Donald Trump’s nominee to lead the Department of Agriculture has pledged to restructure his assets to avoid conflicts of interest, but public records show he has already benefitted financially from a major Trump administration policy.
Agriculture Secretary nominee Sonny Perdue, the former Republican governor of Georgia, owns a grain merchandising company that, along with a trade association directed by Perdue, fought an Obama administration environmental rule that the company expected to increase its regulatory compliance burden and reduce the value of its land holdings.
In late February, President Donald Trump announced that he was rolling back the regulation, known as the Waters of the United States (WOTUS) rule. In remarks on the executive action, Trump noted that WOTUS was “one of the rules most strongly opposed by farmers, ranchers and agricultural workers all across our land.”
Among those workers were the employees of AGrowStar LLC, a company owned by Perdue and his wife that bills itself as “a full service grain merchandising company offering solutions for all sizes of clients and customers.”
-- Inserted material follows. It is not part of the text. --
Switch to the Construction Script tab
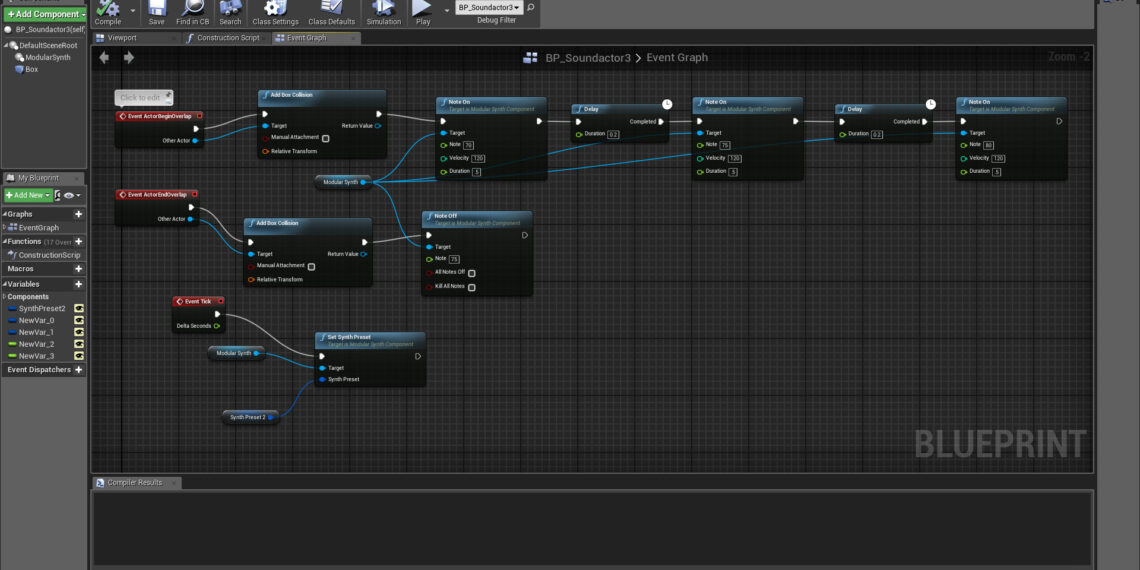1140x570 pixels. [x=228, y=38]
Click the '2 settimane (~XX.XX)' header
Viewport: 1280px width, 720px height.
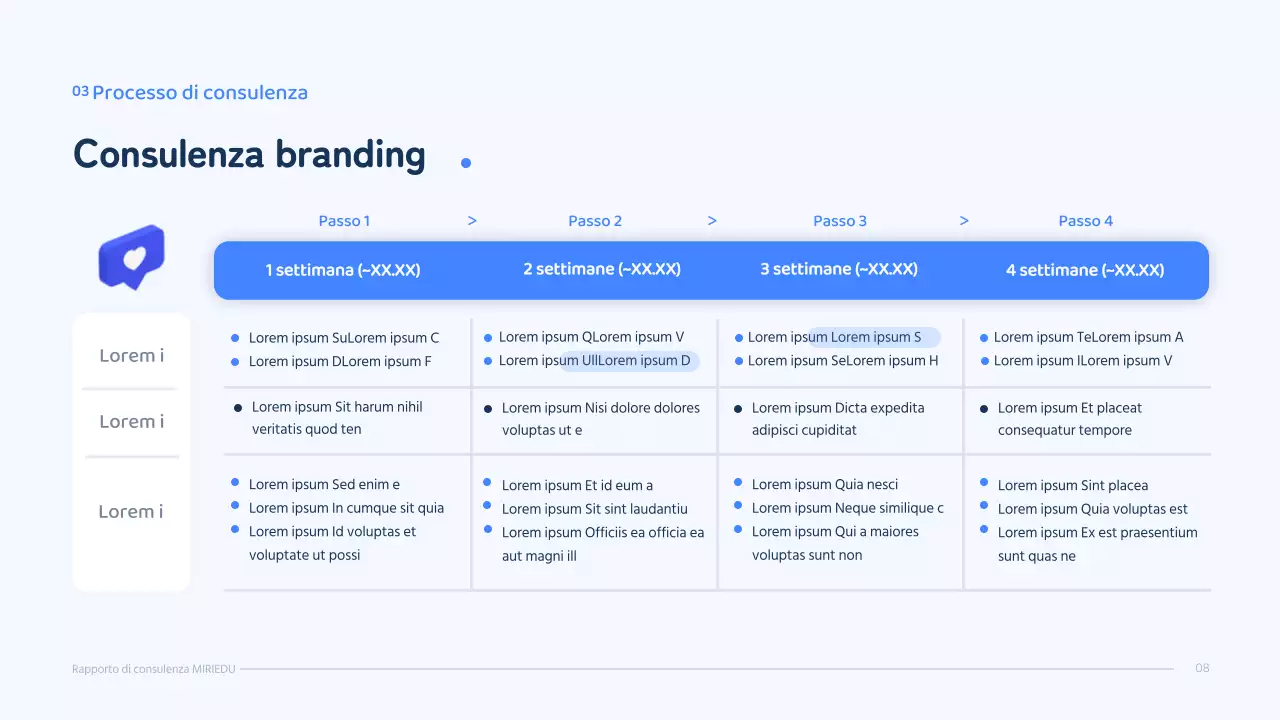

AGrowStar officially lent its support to a lawsuit in 2015 challenging the WOTUS rule. In a joint filing with a Georgia-based fertilizer company, AGrowStar told the court that they “are engaged in operations or own properties affected by the WOTUS Rule” and would be “harmed by the WOTUS Rule to the extent they must either comply with the rule or suffer penalties or because their properties or businesses are devalued by the rule’s requirements.”
But Perdue was not simply another plaintiff in the suit; he was involved personally, through AGrowStar, and by way of an agribusiness interest group.
On its website, the Southeastern Legal Foundation said it brought the lawsuit on behalf of Perdue “and other companies and organizations.”
Perdue represents AGrowStar on the board of one of those other organizations, the Georgia Agribusiness Council, which officially joined SLF in pushing the court to overturn the rule.
When AGrowStar filed a motion to intervene in the suit, it noted that it would be represented by SLF’s attorneys. The same attorneys represented the GAC.
The lawsuit was pending before a federal appeals court when Trump rescinded the WOTUS rule. AGrowStar, which was fined in 2012 for “serious violations” of federal workplace safety laws, will no longer have to worry about the rule’s financial burdens.
That is good news for Perdue, who reported an ownership stake in AGrowStar worth between $5 million and $25 million in a personal financial disclosure statement filed on Friday with the Office of Government Ethics (PDF).
The company is technically a subsidiary of Perdue Business Holdings, Inc., a holding company owned by two trusts set up for the benefit of Perdue and his wife and children. Perdue Business Holdings also owns ProAg Products LLC, a grain market trading company.
Perdue’s involvement in agribusiness by way of AGrowStar and ProAg could present conflicts of interest if he is confirmed. He told OGE last week that within 90 days of his confirmation he will place Perdue Business Holdings and its subsidiary companies into a new trust “that will not benefit me or my spouse” (PDF).
He did not rule out keeping his children as the beneficiaries of that new trust. A spokesperson for the Trump transition team, which is handling media requests for the president’s nominees, did not respond to questions about the trust’s structure.
Perdue had previously been dismissive of blind trusts, which keep officials in the dark about how their money is invested, as a means of preventing conflicts of interest. “A blind trust is not functional for a small business person,” he said in 2006 in the face of ethical scrutiny. “I’m in the agri-business. That’s about as blind a trust as you can get. We trust in the Lord for rain and many other things.”
Perdue told OGE that he is expecting to personally bring in additional income from AGrowStar even if confirmed, and has been earning interest on that outstanding payment. The payment will eventually come by way of the new trust he is setting up to take ownership of the company, he wrote.
According to Perdue’s financial disclosure statement, that “promissory note” is worth between $500,000 and $1 million, and Perdue earned between $50,000 and $100,000 in interest on the obligation last year.
“Until this promissory note has been repaid in full, I will not participate personally and substantially in any particular matter that to my knowledge has a direct and predictable effect on the ability or willingness of AGrowStar, LLC... to repay this note, unless I first obtain a written waiver,” Perdue told OGE.
Perdue’s continued financial ties to companies that could be affected by USDA rules, and in AGrowStar’s case one that already benefitted from administration policy, could revive ethics controversies from Perdue’s time as governor during his confirmation hearings.
He faced 13 ethics complaints during his tenure as governor, and was twice found to have violated state ethics rules, issues sure to be raised by Democrats on the Senate Agriculture Committee.
Those controversies included allegations of cronyism involving AGrowStar. In 2003, Perdue appointed the company’s president to a state agriculture post. The governor later promoted AGrowStar, which he had purchased a few years earlier, in official public remarks.